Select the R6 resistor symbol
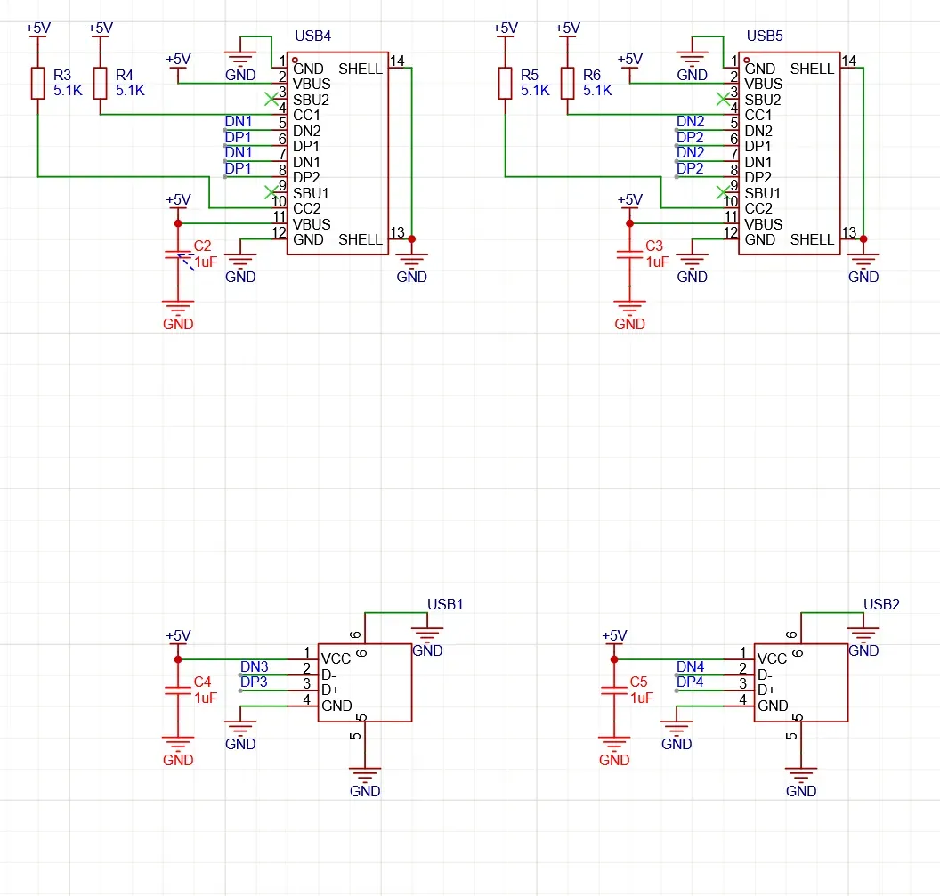Image resolution: width=940 pixels, height=896 pixels. [567, 83]

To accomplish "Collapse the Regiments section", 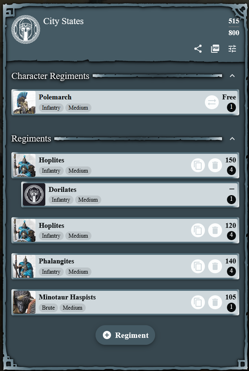I will 232,139.
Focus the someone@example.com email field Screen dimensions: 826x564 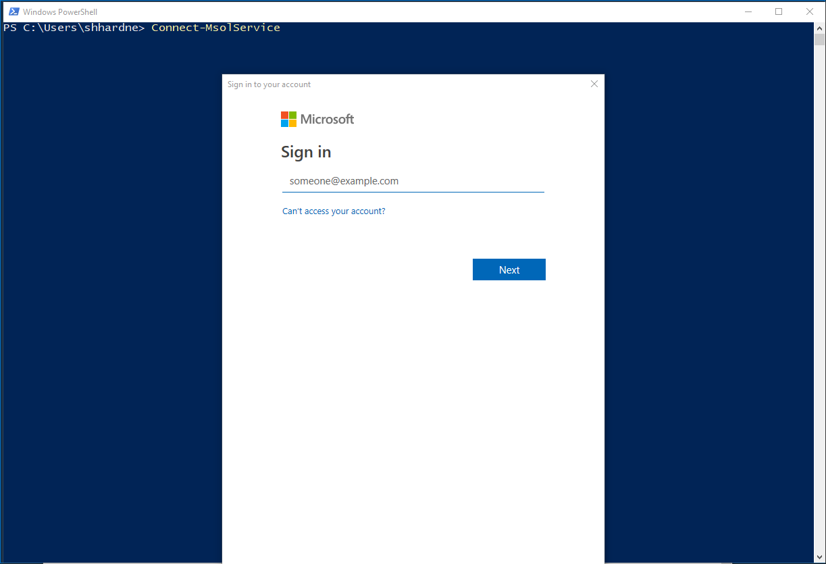pyautogui.click(x=413, y=181)
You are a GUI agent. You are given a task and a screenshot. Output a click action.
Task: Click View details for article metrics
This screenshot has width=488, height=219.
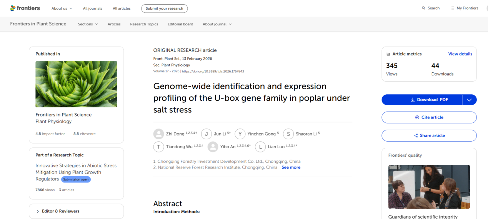[x=460, y=54]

Goal -
Starting at the line that contains "You are a GUI" and ending at the last line above, write those lines out again, requests included, adding 141 to every coordinate in the answers and leaving out the pictures.

Correct response -
You are a GUI agent. You are given a task and a screenshot. Output a click action.
Task: Click View details for article metrics
This screenshot has width=488, height=219.
[x=601, y=195]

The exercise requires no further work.